Task description:
Rewrite the rows below, renaming every "computer-use agent" to "desktop automation agent" and keeping everything else as it is.

[Raw records]
▼

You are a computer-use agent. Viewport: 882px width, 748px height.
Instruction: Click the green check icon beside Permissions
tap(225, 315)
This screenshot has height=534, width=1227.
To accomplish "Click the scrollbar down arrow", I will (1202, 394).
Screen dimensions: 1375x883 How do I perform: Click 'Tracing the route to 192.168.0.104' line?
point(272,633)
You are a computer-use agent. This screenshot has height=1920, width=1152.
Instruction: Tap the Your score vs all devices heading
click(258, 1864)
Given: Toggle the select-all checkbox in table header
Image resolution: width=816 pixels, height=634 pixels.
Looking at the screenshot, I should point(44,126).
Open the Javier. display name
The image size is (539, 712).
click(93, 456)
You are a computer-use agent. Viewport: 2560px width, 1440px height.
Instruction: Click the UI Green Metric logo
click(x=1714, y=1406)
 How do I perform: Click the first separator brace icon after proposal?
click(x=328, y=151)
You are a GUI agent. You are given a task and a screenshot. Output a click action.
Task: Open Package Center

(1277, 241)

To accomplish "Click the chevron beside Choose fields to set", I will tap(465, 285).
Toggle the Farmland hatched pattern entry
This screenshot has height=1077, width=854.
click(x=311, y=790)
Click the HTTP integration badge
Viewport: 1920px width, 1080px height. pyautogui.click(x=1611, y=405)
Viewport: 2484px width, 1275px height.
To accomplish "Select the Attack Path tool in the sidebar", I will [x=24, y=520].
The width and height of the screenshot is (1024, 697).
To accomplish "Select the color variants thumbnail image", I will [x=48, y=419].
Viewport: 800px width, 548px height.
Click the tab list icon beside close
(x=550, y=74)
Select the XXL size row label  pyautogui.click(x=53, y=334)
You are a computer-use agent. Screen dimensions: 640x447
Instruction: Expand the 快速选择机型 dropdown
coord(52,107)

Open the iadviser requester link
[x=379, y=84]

▲

Response below:
You are a desktop automation agent. Viewport: 882px width, 748px height.
Instruction: Click the green check icon beside Permissions
tap(225, 315)
This screenshot has height=534, width=1227.
To accomplish "Click the scrollbar down arrow", I will (1202, 394).
Screen dimensions: 1375x883 How do I perform: Click 'Tracing the route to 192.168.0.104' line?
point(272,633)
You are a desktop automation agent. This screenshot has height=1920, width=1152.
Instruction: Tap the Your score vs all devices heading
click(258, 1864)
Given: Toggle the select-all checkbox in table header
Image resolution: width=816 pixels, height=634 pixels.
Looking at the screenshot, I should point(44,126).
Open the Javier. display name
The image size is (539, 712).
click(93, 456)
You are a desktop automation agent. Viewport: 2560px width, 1440px height.
Instruction: Click the UI Green Metric logo
click(x=1714, y=1406)
 How do I perform: Click the first separator brace icon after proposal?
click(x=328, y=151)
You are a GUI agent. You are given a task and a screenshot. Output a click action.
Task: Open Package Center

(1277, 241)

To accomplish "Click the chevron beside Choose fields to set", I will tap(465, 285).
Toggle the Farmland hatched pattern entry
This screenshot has height=1077, width=854.
click(x=311, y=790)
Click the HTTP integration badge
Viewport: 1920px width, 1080px height. pyautogui.click(x=1611, y=405)
Viewport: 2484px width, 1275px height.
To accomplish "Select the Attack Path tool in the sidebar", I will [x=24, y=520].
The width and height of the screenshot is (1024, 697).
To accomplish "Select the color variants thumbnail image", I will [x=48, y=419].
Viewport: 800px width, 548px height.
Click the tab list icon beside close
(x=550, y=74)
Select the XXL size row label  pyautogui.click(x=53, y=334)
You are a desktop automation agent. Screen dimensions: 640x447
Instruction: Expand the 快速选择机型 dropdown
coord(52,107)

Open the iadviser requester link
[x=379, y=84]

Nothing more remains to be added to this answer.